Die älteren unter uns mögen sich noch erinnern: Es gab einmal eine Zeit, da stand hinter jedem Computerspiel auch tatsächlich eine neue Spieleidee. Für so manchen Gamer der neuen Generation bedeuten Computerspiele stets das Durchrennen einer Fantasywelt voller Monster und die einzige Aufgabe des Spielers besteht darin, jedes Monster einmal anzuklicken und abzuwarten, bis der eigene Held dasselbe vernichtet hat. Der Gipfel der persönlichen Einflussnahme in das Spiel besteht darin zu entscheiden, wann man zusätzlich noch einen Heiltrank oder einen Manatrank anklickt, damit das monotone spielerische Einlerlei ohne Unterbrechung weiter gehen kann.
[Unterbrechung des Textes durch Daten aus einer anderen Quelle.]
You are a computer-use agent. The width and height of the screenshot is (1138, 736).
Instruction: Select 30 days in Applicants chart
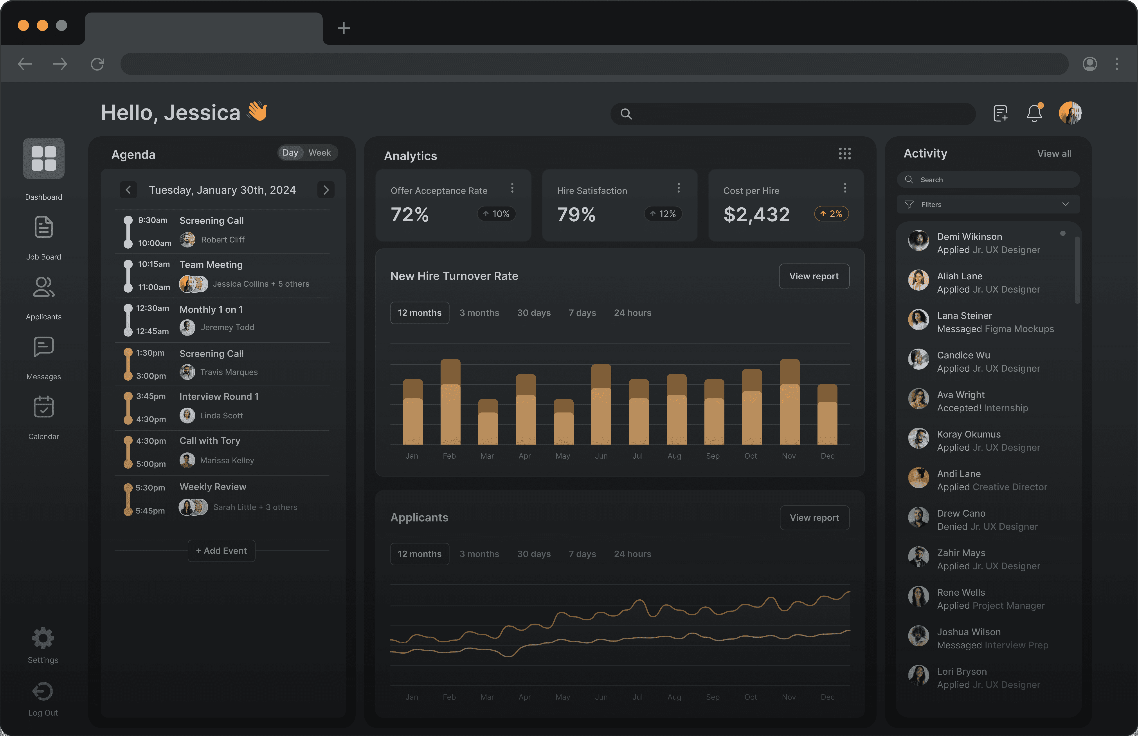[x=533, y=554]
Auch in der Frühzeit der Computerspiele galt es schon, sich bösartigen Monstern zu stellen. Doch neue Spiele waren damals nicht nur Seriennummern in der Chronolgie einer Fortsetzung, sondern jeweils ein völlig neues Spielprinzip, dem es sich zu stellen galt. Die gilt auch für den guten alten
Pacman. Das Erscheinungsbild dieses „Helden“ war sehr schlicht und damit auch für die schwächeren Computersysteme grafisch stets gut umsetzbar. Pacman war ein gelber Kreis mit einem großen Mund. Die wichtigste Nahrungsquelle für dieses überproportionale Fressorgan waren schliche Punkte, die in einem Labyrinth angeordnet waren. In diesem Irrgarten gingen auch verschiedene Monster (völlig sinnloss) ihren Wegen nach. Diese galten sowohl als Täter, wie auch als Opfer. Denn nur wenn sich Pacman einen der besonders großen Special-Punkte als Gaumenfreuden gönnen konnte, wurden auch die Monster fressbar. Man konnte sich auf diesem Wege besonders schwierigen Situationen schnell entziehen.